Manto review: This portrait of Manto is charming, engrossing, but not as provocative as his pen
Cinestaan Rating
Release Date: 21 Sep 2018 / 01hr 57min
Shriram Iyengar
|
Mumbai, 19 Sep 2018 18:00 IST Updated: 20 Sep 2018 0:25 IST
Nandita Das's film is a captivating portrayal of the great Sa'adat Hasan Manto, and feels timely.
"It is the lives we encounter that make life worth living," wrote the French writer Guy De Maupassant, often held as the European equivalent of and the inspiration for Nandita Das’s cinematic subject, Sa'adat Hasan Manto.
In Das’s film, Manto emerges as the sum total of his experiences, people, conversations and conflicts. The film is an attempt to create an immersive experience of the mysterious, magnetic personality that was Sa'adat Hasan Manto.
The story begins in 1946 Bombay, where the writer is carving his way up a secular, free metropolis. In many ways, the film is a tale of two cities — Bombay and Lahore — and their role in the writer’s life.
From his drinks with writers like Ismat Chughtai and Rajinder Krishan to his friendship with the dashing Shyam Chadha (Tahir Raj Bhasin), Manto is exploring every aspect of humanity and life as he sees it. He is also optimistic, despite signs of the opposite, about the country’s ability to survive the embers of communalism being fanned in these early years.
Yet, the flame grows beyond his understanding or expectation. In many of Manto’s stories, the writer appears to be on a quest to examine why men stoop to such violence despite being good otherwise.
In the film, the sudden transformation of a Bombay that allowed his brave ideas to flourish into a city of closed ghettos shocks him. The final blow is delivered through the impulsive words of his friend Shyam, forcing the writer to decide to move to Pakistan, where the film is set after the intermission.
The Lahore part of the film focuses primarily on the case of obscenity over his story, Thanda Gosht (Cold Meat). As the writer finds himself secluded in a new, orthodox country, and its approach towards ideal statehood, he retreats farther and farther into himself. The film captures this with increasingly personal close-ups of the writer to display his mental state.
Collapsing into alcoholism, faltering at his familial duties, and struggling to keep up with the burden of legal fees and household expenses, the writer seems as torn as Toba Tek Singh, one of his most famous characters, between the two lands.
Das’s Manto is an engrossing portrait of a man considered one of India’s greatest writers. The film captures his sensitivity, sympathy towards the ignored and oppressed, and his hatred of hypocrisy quite beautifully.

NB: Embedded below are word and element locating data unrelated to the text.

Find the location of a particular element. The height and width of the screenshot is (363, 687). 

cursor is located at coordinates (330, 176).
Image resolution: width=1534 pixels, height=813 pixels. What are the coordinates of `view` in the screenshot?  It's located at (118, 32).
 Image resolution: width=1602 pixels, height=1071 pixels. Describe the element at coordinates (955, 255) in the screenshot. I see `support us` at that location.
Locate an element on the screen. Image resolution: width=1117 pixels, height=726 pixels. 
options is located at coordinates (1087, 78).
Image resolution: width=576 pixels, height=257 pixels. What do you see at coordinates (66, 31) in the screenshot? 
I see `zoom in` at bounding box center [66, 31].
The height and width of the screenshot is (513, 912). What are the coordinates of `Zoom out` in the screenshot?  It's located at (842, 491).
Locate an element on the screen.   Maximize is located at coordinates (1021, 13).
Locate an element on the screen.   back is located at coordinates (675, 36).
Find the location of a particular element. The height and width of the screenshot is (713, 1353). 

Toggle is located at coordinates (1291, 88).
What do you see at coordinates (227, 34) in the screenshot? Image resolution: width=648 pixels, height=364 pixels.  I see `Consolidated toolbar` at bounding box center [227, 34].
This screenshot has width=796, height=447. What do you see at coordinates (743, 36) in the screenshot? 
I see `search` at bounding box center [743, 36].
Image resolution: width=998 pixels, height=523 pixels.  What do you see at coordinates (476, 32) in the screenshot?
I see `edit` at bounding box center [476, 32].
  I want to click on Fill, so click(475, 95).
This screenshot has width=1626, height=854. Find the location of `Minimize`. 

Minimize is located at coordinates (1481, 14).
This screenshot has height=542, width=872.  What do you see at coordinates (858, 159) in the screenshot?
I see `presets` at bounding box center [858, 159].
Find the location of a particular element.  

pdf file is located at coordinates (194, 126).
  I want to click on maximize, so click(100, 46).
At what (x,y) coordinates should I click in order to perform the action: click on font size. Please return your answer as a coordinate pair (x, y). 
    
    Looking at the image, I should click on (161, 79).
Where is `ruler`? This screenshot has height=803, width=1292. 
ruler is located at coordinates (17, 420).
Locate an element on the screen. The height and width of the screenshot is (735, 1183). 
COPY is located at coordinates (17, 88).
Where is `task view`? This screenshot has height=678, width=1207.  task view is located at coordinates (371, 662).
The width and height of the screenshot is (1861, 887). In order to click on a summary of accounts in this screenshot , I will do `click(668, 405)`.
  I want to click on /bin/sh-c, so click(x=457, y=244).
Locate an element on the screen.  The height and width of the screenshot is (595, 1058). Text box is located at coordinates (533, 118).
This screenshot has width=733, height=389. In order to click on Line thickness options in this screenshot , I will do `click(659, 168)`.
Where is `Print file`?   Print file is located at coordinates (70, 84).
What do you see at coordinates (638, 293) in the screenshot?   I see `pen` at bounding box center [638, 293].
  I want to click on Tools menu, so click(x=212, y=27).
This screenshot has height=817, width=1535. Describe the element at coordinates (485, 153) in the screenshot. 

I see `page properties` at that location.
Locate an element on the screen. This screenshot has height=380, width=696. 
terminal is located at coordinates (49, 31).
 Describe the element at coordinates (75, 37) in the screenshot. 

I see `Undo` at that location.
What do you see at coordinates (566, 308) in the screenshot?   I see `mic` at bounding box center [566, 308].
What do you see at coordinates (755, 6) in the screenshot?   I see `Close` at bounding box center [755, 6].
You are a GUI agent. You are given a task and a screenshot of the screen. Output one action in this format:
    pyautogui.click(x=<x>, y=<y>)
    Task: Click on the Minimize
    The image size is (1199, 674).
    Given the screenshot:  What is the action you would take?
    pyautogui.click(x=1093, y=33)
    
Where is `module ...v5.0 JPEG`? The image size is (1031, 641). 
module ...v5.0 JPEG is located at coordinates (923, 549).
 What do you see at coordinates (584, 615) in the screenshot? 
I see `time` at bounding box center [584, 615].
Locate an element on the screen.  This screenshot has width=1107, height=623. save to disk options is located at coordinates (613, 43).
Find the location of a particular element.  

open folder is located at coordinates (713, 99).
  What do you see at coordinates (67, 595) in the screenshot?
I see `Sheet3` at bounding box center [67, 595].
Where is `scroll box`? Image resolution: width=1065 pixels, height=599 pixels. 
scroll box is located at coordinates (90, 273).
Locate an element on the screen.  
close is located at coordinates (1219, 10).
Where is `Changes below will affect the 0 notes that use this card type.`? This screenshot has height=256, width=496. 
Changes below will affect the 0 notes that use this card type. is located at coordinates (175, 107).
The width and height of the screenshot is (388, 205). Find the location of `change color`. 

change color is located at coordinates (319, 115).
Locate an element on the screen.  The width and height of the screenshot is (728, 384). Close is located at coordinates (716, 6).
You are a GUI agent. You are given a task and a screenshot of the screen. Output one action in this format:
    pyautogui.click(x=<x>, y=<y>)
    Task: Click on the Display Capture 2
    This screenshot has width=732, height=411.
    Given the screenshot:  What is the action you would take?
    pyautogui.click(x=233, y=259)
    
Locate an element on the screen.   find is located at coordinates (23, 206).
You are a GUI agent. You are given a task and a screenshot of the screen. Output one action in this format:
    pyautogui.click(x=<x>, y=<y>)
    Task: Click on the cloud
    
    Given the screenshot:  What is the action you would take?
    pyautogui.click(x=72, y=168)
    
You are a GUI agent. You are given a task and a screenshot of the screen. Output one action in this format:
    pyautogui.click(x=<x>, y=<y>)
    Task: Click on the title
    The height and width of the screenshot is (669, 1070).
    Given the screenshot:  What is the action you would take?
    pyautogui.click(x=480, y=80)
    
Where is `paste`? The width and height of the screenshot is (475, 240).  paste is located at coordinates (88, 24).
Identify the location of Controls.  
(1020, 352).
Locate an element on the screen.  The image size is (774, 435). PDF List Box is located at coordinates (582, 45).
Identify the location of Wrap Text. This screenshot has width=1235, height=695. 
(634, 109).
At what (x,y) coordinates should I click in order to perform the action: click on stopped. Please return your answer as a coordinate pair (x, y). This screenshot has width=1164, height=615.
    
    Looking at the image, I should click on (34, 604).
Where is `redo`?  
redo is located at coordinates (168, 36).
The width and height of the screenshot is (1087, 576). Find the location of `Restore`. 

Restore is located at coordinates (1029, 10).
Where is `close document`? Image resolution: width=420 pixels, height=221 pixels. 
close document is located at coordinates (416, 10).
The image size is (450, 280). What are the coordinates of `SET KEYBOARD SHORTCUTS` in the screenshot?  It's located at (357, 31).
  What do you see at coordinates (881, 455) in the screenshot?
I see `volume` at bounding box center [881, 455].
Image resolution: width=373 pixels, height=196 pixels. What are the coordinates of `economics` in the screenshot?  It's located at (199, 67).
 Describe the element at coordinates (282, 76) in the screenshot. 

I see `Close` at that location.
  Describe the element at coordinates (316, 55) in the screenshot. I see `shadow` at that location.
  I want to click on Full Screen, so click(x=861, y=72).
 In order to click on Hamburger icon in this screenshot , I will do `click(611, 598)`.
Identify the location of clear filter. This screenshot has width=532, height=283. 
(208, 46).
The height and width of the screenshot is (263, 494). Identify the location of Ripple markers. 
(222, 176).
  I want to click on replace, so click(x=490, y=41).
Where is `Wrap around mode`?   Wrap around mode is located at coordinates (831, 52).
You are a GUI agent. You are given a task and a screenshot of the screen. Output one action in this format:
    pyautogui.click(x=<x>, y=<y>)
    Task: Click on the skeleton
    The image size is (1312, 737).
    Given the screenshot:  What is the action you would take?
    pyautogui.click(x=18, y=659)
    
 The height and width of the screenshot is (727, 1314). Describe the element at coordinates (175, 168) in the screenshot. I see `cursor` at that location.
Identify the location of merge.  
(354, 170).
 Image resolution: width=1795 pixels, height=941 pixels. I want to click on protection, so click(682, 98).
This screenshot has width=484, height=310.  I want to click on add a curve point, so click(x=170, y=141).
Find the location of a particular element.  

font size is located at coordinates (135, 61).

The enmeshing of his stories with his life, however, has a mixed effect. While they help to portray a semblance of life in the Partition era, they are nothing more than fleeting incidents. The stories fail to influence the progress of Manto's arc. They are simply glimpses into his own imagination.
The use of Manto’s words as dialogues throughout the film is an effective tactic. However, it makes the film seem a little verbose and, at times, unnatural. Yet, the impact of those lines and the sharpness of their observations still hold. That is what makes Manto great, despite Faiz Ahmed Faiz’s opinion.
Nawazuddin Siddiqui is on point as the conflicted, brave and fierce Manto. He flits from supreme confidence to hurt with seamless ease. Rasika Dugal as the steadfast Safia, bearing the brunt of her mercurial husband’s life, is impressive. While the film delves quite deeply, with impressive cinematography, into Manto’s mental state, it fails to explore Safia’s troubles.
Another impressive act is Tahir Raj Bhasin as the yesteryear heartthrob Shyam. The actor brings a lightness to Manto that was necessary to balance the pathos. The tender moments of his friendship with Siddiqui’s despairing writer are a highlight of the film.
The magic of the film lies in its production design and cinematography. Beautifully shot through impeccable sets, Manto brings alive the Bombay of the 1940s with equal parts hedonism and desperation. The sight of a film party filled with K Asif, Jaddanbai and Ashok Kumar, and, at the same time, the dingy bylanes of Clare Road and Foras Road turn the city into a character.
As for characters, there are plenty for trivia. The film feels like a-cameo-a-moment with several actors making interesting cameos throughout. At some point, they also feel like being used too much to embellish the character of Manto.
Despite the innumerable faces and stories, Manto flits through the film like a phantasm. Perhaps it is the shifts between his imagination and reality that make it difficult to compose a complete picture. Despite the director’s best efforts, he remains an enigma 63 years after his death. The film skims through the surface of his life, with his stories as the bulwark to describe his worldview. For the reader, they somehow fail to suffice.
Maybe that is for the better. It would be unfair to seek to define completely a writer who claimed to fight god for the title of the greatest author in the world.